Towards understanding and predicting the hydronium ion catalyzed dehydration of cyclic-primary, secondary and tertiary alcohols

Abstract

The varying steric environment of zeolites subtly influences the rates of hydronium-ion-catalyzed dehydration of alcohols containing a cyclohexyl group in aqueous phase. The investigated primary, secondary, and tertiary alcohols show an increasing stabilization of an ionic transition state in this sequence, i.e., an increasing tendency to move from a concerted (E2 mechanism) to a stepwise dehydration (E1 mechanism). Hydronium ions confined in the micropores of MFI and BEA zeolites induced much higher catalyzed rates than those in the aqueous phase.
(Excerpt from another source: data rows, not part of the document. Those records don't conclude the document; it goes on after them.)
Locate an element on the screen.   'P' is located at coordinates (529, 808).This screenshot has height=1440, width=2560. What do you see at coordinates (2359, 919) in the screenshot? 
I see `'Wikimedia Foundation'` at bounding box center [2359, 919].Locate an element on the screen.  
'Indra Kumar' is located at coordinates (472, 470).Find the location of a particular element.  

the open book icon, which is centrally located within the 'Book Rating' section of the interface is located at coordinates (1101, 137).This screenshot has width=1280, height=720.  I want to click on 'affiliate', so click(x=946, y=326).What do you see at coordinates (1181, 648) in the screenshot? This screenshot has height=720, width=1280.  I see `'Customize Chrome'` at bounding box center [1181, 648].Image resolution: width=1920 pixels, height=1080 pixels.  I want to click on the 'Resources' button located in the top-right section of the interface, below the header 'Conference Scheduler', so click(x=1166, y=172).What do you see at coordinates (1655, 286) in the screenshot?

Independent of the reaction mechanism and the environment, however, all alcohols investigated follow one compensation correlation between activation enthalpy and entropy for primary, secondary, and tertiary alcohols, respectively. For a given transition enthalpy, the rate of dehydration is the higher the larger the reaction space (translated to the reaction entropy). Surprisingly, all compensation relations intersect in one point. These dependences for the different alcohols are also reflected in the turnover rates, for which all alcohols also intersect in a common point, which appears to mark the highest reaction rate for dehydration catalyzed by hydronium ions at the investigated temperature.